● YOUR OBJECTIVE
Output the complete listing. Match it exactly.

DATA EXCERPTS Block Start

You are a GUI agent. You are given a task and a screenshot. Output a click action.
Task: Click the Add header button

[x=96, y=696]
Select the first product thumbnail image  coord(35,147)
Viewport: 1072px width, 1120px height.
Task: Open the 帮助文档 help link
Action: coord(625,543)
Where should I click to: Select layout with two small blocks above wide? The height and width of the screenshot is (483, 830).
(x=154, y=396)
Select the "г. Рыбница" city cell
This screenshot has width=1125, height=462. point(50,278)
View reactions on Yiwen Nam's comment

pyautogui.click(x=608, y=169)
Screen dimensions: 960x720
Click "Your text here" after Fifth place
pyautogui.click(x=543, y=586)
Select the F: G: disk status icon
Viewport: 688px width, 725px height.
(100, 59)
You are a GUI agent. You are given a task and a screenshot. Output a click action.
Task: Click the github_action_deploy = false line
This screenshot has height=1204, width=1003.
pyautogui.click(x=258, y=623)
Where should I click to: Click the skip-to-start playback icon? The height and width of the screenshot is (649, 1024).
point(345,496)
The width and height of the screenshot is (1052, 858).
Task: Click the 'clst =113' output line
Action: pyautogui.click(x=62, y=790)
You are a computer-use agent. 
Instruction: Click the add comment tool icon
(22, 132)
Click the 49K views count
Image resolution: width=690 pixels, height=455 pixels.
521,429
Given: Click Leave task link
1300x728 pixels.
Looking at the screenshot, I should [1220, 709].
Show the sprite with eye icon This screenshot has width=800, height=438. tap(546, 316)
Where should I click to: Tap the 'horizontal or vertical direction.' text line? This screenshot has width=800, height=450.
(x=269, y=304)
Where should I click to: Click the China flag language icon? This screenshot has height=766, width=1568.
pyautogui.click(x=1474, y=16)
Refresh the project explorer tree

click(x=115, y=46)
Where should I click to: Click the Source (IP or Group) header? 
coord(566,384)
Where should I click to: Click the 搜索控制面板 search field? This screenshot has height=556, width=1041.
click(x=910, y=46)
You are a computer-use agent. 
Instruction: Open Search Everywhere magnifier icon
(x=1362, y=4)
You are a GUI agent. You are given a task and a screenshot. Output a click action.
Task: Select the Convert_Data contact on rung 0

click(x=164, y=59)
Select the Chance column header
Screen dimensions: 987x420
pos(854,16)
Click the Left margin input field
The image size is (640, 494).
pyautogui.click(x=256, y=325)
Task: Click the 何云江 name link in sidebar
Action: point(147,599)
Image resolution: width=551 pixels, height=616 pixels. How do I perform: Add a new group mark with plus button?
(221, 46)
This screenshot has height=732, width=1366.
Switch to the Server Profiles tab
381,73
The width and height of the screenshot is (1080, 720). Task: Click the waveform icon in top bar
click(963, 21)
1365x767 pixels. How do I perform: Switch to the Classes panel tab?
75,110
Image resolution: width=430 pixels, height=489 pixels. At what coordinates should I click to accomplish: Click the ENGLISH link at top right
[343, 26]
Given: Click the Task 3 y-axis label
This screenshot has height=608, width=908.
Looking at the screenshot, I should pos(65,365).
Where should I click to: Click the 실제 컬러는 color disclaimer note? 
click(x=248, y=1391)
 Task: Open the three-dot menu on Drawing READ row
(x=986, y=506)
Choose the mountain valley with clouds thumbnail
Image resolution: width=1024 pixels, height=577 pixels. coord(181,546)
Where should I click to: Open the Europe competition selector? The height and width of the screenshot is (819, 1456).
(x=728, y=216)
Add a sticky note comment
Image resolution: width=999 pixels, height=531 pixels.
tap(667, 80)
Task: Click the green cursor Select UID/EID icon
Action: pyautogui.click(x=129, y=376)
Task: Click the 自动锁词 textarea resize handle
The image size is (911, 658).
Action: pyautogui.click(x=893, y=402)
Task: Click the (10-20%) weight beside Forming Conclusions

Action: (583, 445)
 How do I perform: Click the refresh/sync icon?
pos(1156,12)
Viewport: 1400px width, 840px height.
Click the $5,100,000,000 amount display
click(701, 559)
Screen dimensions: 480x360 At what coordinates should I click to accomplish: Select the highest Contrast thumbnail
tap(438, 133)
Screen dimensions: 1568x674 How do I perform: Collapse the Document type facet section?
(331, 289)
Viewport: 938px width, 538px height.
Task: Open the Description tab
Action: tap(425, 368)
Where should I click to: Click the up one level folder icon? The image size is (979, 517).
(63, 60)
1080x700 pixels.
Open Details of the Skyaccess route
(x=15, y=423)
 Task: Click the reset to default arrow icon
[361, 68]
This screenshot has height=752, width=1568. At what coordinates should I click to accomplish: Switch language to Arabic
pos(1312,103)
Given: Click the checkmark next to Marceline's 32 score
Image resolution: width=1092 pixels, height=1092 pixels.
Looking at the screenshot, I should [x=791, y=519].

DATA EXCERPTS Block End

● EXERCISE RESULT
You are a GUI agent. You are given a task and a screenshot. Output a click action.
Task: Click the Add header button

[x=96, y=696]
Select the first product thumbnail image  coord(35,147)
Viewport: 1072px width, 1120px height.
Task: Open the 帮助文档 help link
Action: coord(625,543)
Where should I click to: Select layout with two small blocks above wide? The height and width of the screenshot is (483, 830).
(x=154, y=396)
Select the "г. Рыбница" city cell
This screenshot has width=1125, height=462. point(50,278)
View reactions on Yiwen Nam's comment

pyautogui.click(x=608, y=169)
Screen dimensions: 960x720
Click "Your text here" after Fifth place
pyautogui.click(x=543, y=586)
Select the F: G: disk status icon
Viewport: 688px width, 725px height.
(100, 59)
You are a GUI agent. You are given a task and a screenshot. Output a click action.
Task: Click the github_action_deploy = false line
This screenshot has height=1204, width=1003.
pyautogui.click(x=258, y=623)
Where should I click to: Click the skip-to-start playback icon? The height and width of the screenshot is (649, 1024).
point(345,496)
The width and height of the screenshot is (1052, 858).
Task: Click the 'clst =113' output line
Action: pyautogui.click(x=62, y=790)
You are a computer-use agent. 
Instruction: Click the add comment tool icon
(22, 132)
Click the 49K views count
Image resolution: width=690 pixels, height=455 pixels.
521,429
Given: Click Leave task link
1300x728 pixels.
Looking at the screenshot, I should [1220, 709].
Show the sprite with eye icon This screenshot has width=800, height=438. tap(546, 316)
Where should I click to: Tap the 'horizontal or vertical direction.' text line? This screenshot has width=800, height=450.
(x=269, y=304)
Where should I click to: Click the China flag language icon? This screenshot has height=766, width=1568.
pyautogui.click(x=1474, y=16)
Refresh the project explorer tree

click(x=115, y=46)
Where should I click to: Click the Source (IP or Group) header? 
coord(566,384)
Where should I click to: Click the 搜索控制面板 search field? This screenshot has height=556, width=1041.
click(x=910, y=46)
You are a computer-use agent. 
Instruction: Open Search Everywhere magnifier icon
(x=1362, y=4)
You are a GUI agent. You are given a task and a screenshot. Output a click action.
Task: Select the Convert_Data contact on rung 0

click(x=164, y=59)
Select the Chance column header
Screen dimensions: 987x420
pos(854,16)
Click the Left margin input field
The image size is (640, 494).
pyautogui.click(x=256, y=325)
Task: Click the 何云江 name link in sidebar
Action: point(147,599)
Image resolution: width=551 pixels, height=616 pixels. How do I perform: Add a new group mark with plus button?
(221, 46)
This screenshot has height=732, width=1366.
Switch to the Server Profiles tab
381,73
The width and height of the screenshot is (1080, 720). Task: Click the waveform icon in top bar
click(963, 21)
1365x767 pixels. How do I perform: Switch to the Classes panel tab?
75,110
Image resolution: width=430 pixels, height=489 pixels. At what coordinates should I click to accomplish: Click the ENGLISH link at top right
[343, 26]
Given: Click the Task 3 y-axis label
This screenshot has height=608, width=908.
Looking at the screenshot, I should pos(65,365).
Where should I click to: Click the 실제 컬러는 color disclaimer note? 
click(x=248, y=1391)
 Task: Open the three-dot menu on Drawing READ row
(x=986, y=506)
Choose the mountain valley with clouds thumbnail
Image resolution: width=1024 pixels, height=577 pixels. coord(181,546)
Where should I click to: Open the Europe competition selector? The height and width of the screenshot is (819, 1456).
(x=728, y=216)
Add a sticky note comment
Image resolution: width=999 pixels, height=531 pixels.
tap(667, 80)
Task: Click the green cursor Select UID/EID icon
Action: pyautogui.click(x=129, y=376)
Task: Click the 自动锁词 textarea resize handle
The image size is (911, 658).
Action: pyautogui.click(x=893, y=402)
Task: Click the (10-20%) weight beside Forming Conclusions

Action: (583, 445)
 How do I perform: Click the refresh/sync icon?
pos(1156,12)
Viewport: 1400px width, 840px height.
Click the $5,100,000,000 amount display
click(701, 559)
Screen dimensions: 480x360 At what coordinates should I click to accomplish: Select the highest Contrast thumbnail
tap(438, 133)
Screen dimensions: 1568x674 How do I perform: Collapse the Document type facet section?
(331, 289)
Viewport: 938px width, 538px height.
Task: Open the Description tab
Action: tap(425, 368)
Where should I click to: Click the up one level folder icon? The image size is (979, 517).
(63, 60)
1080x700 pixels.
Open Details of the Skyaccess route
(x=15, y=423)
 Task: Click the reset to default arrow icon
[361, 68]
This screenshot has height=752, width=1568. At what coordinates should I click to accomplish: Switch language to Arabic
pos(1312,103)
Given: Click the checkmark next to Marceline's 32 score
Image resolution: width=1092 pixels, height=1092 pixels.
Looking at the screenshot, I should [x=791, y=519].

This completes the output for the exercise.